** WHAT TO DO **
On how many lines of these entries does the word "computer" occur? State the number alone.
■ ■ ■ ■ ■
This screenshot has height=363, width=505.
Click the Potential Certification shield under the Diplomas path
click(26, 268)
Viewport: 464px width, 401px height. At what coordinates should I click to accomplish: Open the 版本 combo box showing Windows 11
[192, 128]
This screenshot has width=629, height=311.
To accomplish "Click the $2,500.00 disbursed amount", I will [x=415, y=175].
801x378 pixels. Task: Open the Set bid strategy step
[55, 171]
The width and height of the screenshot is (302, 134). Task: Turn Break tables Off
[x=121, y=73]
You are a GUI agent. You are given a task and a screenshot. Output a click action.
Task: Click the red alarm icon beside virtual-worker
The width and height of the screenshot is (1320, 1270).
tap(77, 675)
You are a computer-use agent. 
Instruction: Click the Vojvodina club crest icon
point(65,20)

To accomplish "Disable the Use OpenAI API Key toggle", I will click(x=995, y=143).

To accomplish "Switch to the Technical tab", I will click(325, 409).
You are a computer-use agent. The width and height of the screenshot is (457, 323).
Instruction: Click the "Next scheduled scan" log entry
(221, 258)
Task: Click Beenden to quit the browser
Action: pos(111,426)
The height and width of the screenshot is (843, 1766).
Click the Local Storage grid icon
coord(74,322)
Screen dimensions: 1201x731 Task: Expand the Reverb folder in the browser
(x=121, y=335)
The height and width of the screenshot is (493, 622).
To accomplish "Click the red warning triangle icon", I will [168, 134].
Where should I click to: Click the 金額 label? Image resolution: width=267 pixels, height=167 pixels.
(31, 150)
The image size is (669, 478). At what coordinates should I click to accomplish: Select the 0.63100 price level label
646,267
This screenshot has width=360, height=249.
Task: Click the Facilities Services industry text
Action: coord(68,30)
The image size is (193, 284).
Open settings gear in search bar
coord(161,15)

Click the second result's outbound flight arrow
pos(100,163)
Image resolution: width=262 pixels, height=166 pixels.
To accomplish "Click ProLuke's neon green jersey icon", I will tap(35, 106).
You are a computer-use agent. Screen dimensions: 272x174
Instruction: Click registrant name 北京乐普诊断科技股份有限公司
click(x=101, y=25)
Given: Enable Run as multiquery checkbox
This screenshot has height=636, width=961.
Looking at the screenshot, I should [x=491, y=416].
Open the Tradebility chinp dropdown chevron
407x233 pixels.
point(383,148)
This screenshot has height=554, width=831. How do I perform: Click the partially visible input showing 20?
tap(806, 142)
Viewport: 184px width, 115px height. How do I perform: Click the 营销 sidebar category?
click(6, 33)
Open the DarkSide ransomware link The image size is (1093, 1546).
■ ■ ■ ■ ■
** OUTPUT BELOW **
3